I assumed, naturally, that there was fresh scandal or heresy afoot in Chaucer circles, and kept my curiosity within bounds.

In time, New York cabled that a fragment of a hitherto unknown Canterbury Tale lay safe in the steel-walled vaults of the seven-million-dollar Sunnapia Collection. It was news on an international scale—the New World exultant—the Old deploring the ‘burden of British taxation which drove such treasures, etc.,’ and the lighterminded journals disporting themselves according to their publics; for ‘our Dan,’ as one earnest Sunday editor observed, ‘lies closer to the national heart than we wot of.’ Common decency made me call on Castorley, who, to my surprise, had not yet descended into the arena. I found him, made young again by joy, deep in just-passed proofs.

Yes, he said, it was all true. He had, of course, been in it from the first. There had been found one hundred and seven new lines of Chaucer tacked on to an abridged end of The Persone’s Tale, the whole the work of Abraham Mentzius, better known as Mentzel of Antwerp (1388— 1438/9)—I might remember he had talked about him—whose distinguishing peculiarities were a certain Byzantine formation of his g’s, the use of a ‘sickle-slanted’ reed-pen, which cut into the vellum at certain letters; and, above all, a tendency to spell English words on Dutch lines, whereof the manuscript carried one convincing proof. For instance (he wrote it out for me), a girl praying against an undesired marriage, says:—

‘Ah Jesu–Moder, pitie my oe peyne.
Daiespringe mishandeelt cometh nat agayne.’

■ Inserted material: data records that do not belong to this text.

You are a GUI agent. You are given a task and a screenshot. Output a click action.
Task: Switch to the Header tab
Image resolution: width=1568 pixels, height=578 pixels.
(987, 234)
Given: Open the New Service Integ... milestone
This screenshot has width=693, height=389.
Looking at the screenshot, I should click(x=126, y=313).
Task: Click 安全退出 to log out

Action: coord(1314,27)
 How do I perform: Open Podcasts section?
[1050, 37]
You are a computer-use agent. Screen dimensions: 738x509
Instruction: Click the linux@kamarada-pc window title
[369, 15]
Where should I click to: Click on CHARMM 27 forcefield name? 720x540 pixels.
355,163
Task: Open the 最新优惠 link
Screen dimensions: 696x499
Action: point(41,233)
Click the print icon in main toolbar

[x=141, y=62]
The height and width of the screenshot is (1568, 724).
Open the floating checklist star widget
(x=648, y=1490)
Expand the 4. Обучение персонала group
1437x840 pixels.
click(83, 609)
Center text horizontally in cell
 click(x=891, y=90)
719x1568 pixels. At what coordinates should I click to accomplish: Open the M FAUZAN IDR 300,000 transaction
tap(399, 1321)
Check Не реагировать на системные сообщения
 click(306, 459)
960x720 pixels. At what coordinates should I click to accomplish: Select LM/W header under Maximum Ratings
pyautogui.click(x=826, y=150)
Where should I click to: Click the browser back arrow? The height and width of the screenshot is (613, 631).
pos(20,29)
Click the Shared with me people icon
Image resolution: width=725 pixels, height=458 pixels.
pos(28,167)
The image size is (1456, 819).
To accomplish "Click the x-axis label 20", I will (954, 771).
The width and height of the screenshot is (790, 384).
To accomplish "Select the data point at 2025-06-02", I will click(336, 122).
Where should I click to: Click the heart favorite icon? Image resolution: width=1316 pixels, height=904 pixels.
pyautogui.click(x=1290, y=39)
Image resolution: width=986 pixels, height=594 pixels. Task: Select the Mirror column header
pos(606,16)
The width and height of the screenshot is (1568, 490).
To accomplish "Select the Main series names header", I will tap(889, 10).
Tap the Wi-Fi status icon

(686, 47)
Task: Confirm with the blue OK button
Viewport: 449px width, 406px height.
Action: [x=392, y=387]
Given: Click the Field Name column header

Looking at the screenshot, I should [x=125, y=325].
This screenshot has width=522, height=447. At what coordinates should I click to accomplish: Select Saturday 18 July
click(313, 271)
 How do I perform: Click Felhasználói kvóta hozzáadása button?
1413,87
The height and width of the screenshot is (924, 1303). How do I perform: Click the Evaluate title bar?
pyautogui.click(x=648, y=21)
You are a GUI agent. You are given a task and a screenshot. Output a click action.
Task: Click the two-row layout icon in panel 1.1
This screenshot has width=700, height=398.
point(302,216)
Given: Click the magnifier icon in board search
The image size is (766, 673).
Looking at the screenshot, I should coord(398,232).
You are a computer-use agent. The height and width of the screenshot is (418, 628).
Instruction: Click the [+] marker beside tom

Would I, please, note the spelling of ‘mishandeelt’? Stark Dutch and Mentzel’s besetting sin! But in his position one took nothing for granted. The page had been part of the stiffening of the side of an old Bible, bought in a parcel by Dredd, the big dealer, because it had some rubricated chapter-initials, and by Dredd shipped, with a consignment of similar odds and ends, to the Sunnapia Collection, where they were making a glass-cased exhibit of the whole history of illumination and did not care how many books they gutted for that purpose. There, someone who noticed a crack in the back of the volume had unearthed it. He went on: ‘They didn’t know what to make of the thing at first. But they knew about me! They kept quiet till I’d been consulted. You might have noticed I was out of England for three months.

‘I was over there, of course. It was what is called a “spoil”—a page Mentzel had spoiled with his Dutch spelling—I expect he had had the English dictated to him—then had evidently used the vellum for trying out his reeds; and then, I suppose, had put it away. The “spoil” had been doubled, pasted together, and slipped in as stiffening to the old book-cover. I had it steamed open, and analysed the wash. It gave the flour-grains in the paste-coarse, because of the old millstone—and there were traces of the grit itself. What? Oh, possibly a handmill of Mentzel’s own time. He may have doubled the spoilt page and used it for part of a pad to steady wood-cuts on. It may have knocked about his workshop for years. That, indeed, is practically certain because a beginner from the Low Countries has tried his reed on a few lines of some monkish hymn—not a bad lilt tho’—which must have been common form. Oh yes, the page may have been used in other books before it was used for the Vulgate. That doesn’t matter, but this does. Listen! I took a wash, for analysis, from a blot in one corner—that would be after Mentzel had given up trying to make a possible page of it, and had grown careless—and I got the actual ink of the period! It’s a practically eternal stuff compounded on—I’ve forgotten his name for the minute—the scribe at Bury St. Edmunds, of course—hawthorn bark and wine. Anyhow, on his formula. That wouldn’t interest you either, but, taken with all the other testimony, it clinches the thing. (You’ll see it all in my Statement to the Press on Monday.) Overwhelming, isn’t it?’

‘Overwhelming,’ I said, with sincerity. ‘Tell me what the tale was about, though. That’s more in my line.’

‘I know it; but I have to be equipped on all sides. The verses are relatively easy for one to pronounce on. The freshness, the fun, the humanity, the fragrance of it all, cries—no, shouts—itself as Dan’s work. Why “Daiespringe mishandled” alone stamps it from Dan’s mint. Plangent as doom, my dear boy—plangent as doom! It’s all in my Statement.